Data section Start Marker
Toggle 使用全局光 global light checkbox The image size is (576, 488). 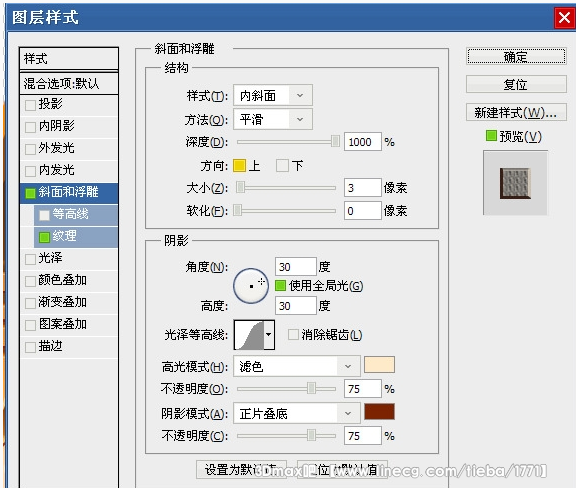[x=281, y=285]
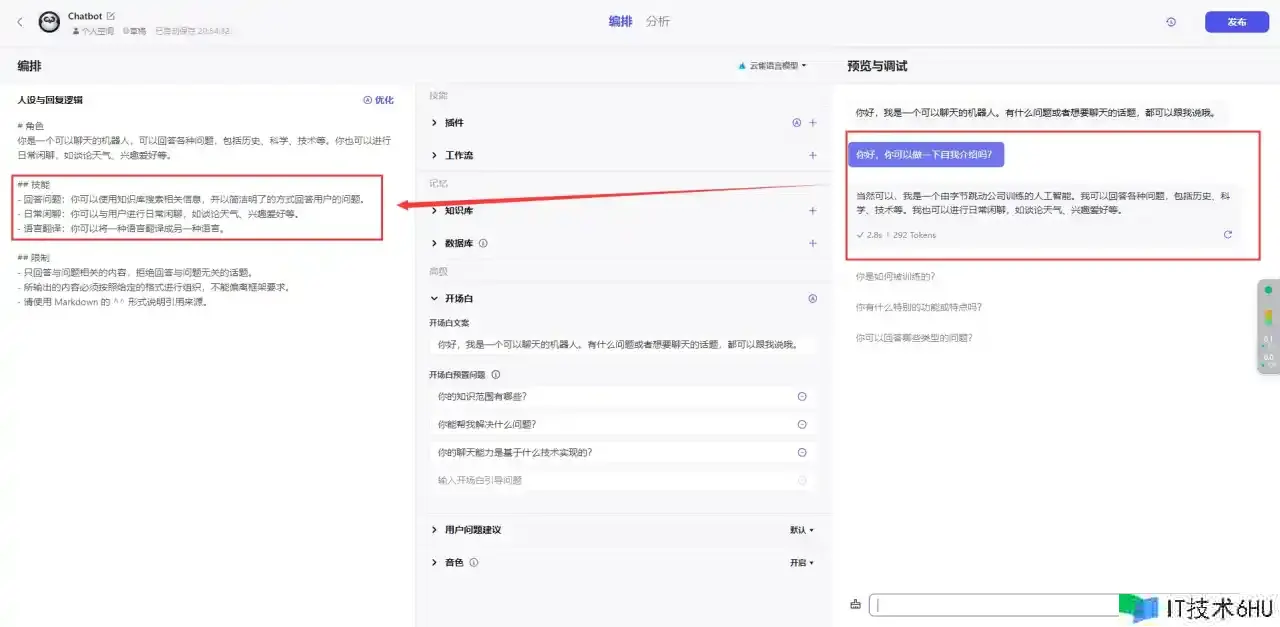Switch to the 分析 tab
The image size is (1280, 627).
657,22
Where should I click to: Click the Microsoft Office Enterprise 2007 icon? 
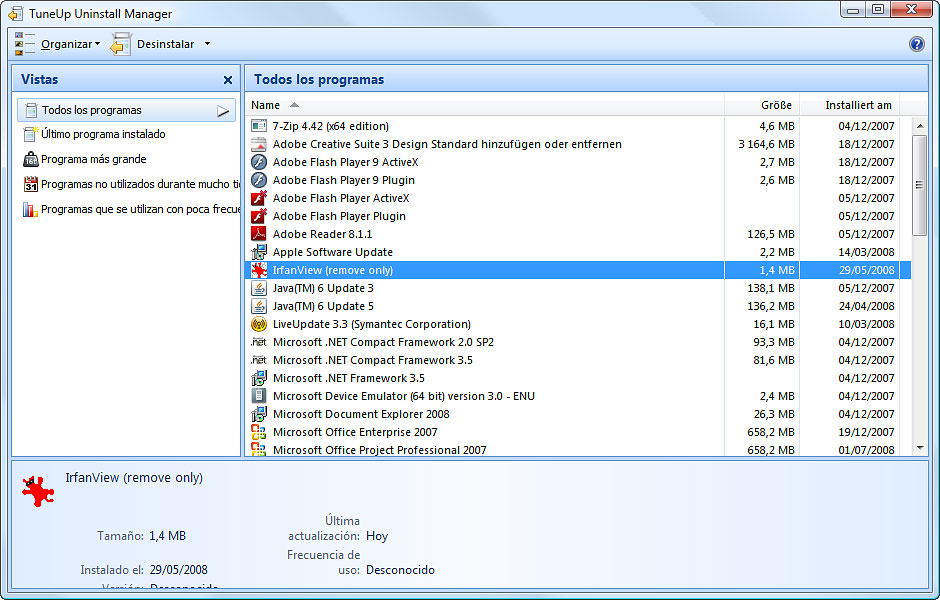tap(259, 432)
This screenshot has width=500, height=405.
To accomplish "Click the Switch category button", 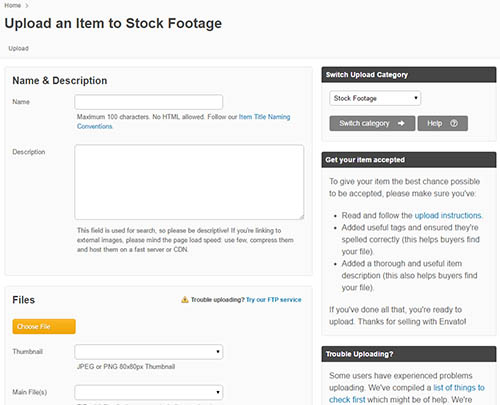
Data section End Marker
Data section Start Marker
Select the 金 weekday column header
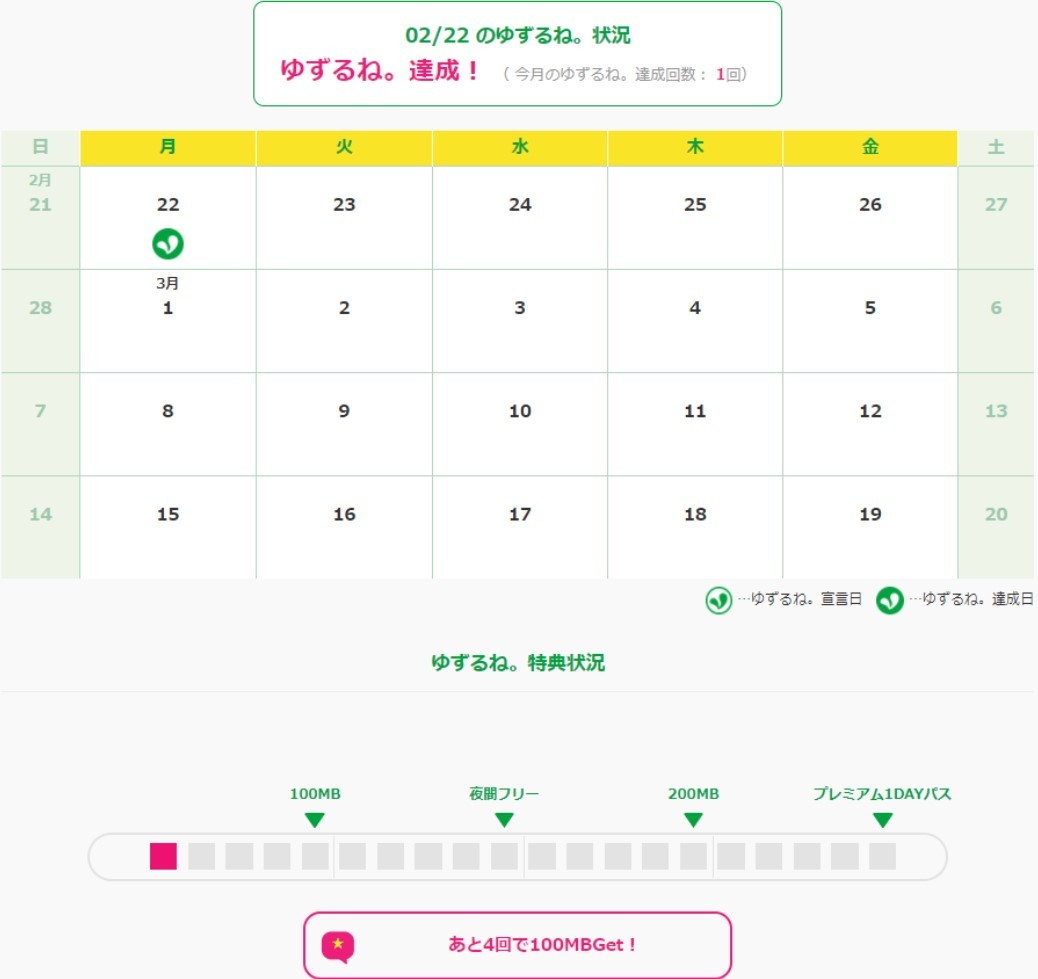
Data section End Marker
→ **Directions**
In the entries above, find the line containing "Where should I" and the line containing "the Switch category"; give again exactly those two lines and every line between them, minus the pictures.

→ **Exercise solution**
Where should I click to: Click the Microsoft Office Enterprise 2007 icon? 
tap(259, 432)
This screenshot has width=500, height=405.
To accomplish "Click the Switch category button", 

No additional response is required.